Advanced Micro Devices is gearing up to join a race to accelerate deep-learning jobs in client and embedded systems. However, AMD is not yet ready to provide any specifics on the 7-nm x86 and GPU chips that it aims to deliver over the next year, or its roadmap beyond 7 nm.
“There is a need for high performance with what we call the edge (of the network) closer to the source where data is coming in and (needing) to be analyzed, often in real time,” said Mark Papermaster, AMD’s Chief Technology Officer, in an interview. “AMD’s machine-learning strategy is holistic and provides engines of AI for both the data center and the edge”, he added.
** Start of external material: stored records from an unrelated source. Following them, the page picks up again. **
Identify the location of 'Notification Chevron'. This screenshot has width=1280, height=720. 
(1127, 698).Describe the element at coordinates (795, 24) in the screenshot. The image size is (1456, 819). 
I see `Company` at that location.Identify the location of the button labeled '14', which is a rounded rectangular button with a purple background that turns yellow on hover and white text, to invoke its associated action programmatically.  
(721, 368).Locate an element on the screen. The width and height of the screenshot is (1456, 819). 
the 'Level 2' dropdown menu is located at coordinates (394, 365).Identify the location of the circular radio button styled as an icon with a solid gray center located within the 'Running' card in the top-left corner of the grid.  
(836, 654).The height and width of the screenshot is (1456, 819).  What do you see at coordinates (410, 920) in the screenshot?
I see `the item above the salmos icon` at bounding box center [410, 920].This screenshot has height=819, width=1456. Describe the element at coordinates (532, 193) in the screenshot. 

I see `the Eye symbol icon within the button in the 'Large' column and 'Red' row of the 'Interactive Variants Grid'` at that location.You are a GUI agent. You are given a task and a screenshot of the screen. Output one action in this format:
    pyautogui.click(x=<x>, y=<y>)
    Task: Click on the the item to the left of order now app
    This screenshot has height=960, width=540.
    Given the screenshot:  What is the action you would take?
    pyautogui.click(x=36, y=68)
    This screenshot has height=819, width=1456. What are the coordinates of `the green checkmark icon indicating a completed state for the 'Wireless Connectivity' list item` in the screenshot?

In late 2016, AMD released its first GPU accelerators for deep learning in the data center. Since then, Google’s Tensor Flow Processing Unit and other designs have shown the advantages of adding arrays of multiply-accumulate units (MACs) in hardware to speed deep-learning algorithms.
In May 2017, graphics rival Nidia rolled out Volta, its first GPU with embedded MACs that it called tensor cores. AMD’s CPU rival, Intel, said earlier this year that it plans to move its Movidius accelerator to PC motherboards running Windows ML. Analysts believe that Intel will embed Movidius-inspired cores into its PC processors eventually.
Papermaster would not say whether AMD plans to add MAC arrays to the 7-nm Vega GPU that it will launch later this year or the Zen-2 x86 processors that it will release early next year. However, he did say that Vega will support additional formats beyond the 16-bit floating point that the company’s GPUs support today.
A lively debate rages over ways to simplify neural networks to speed deep-learning jobs. Arm will support 8-bit operations in its ML Core, Nvidia has done research on 2-bit operations, and Imec is researching a single-bit alternative.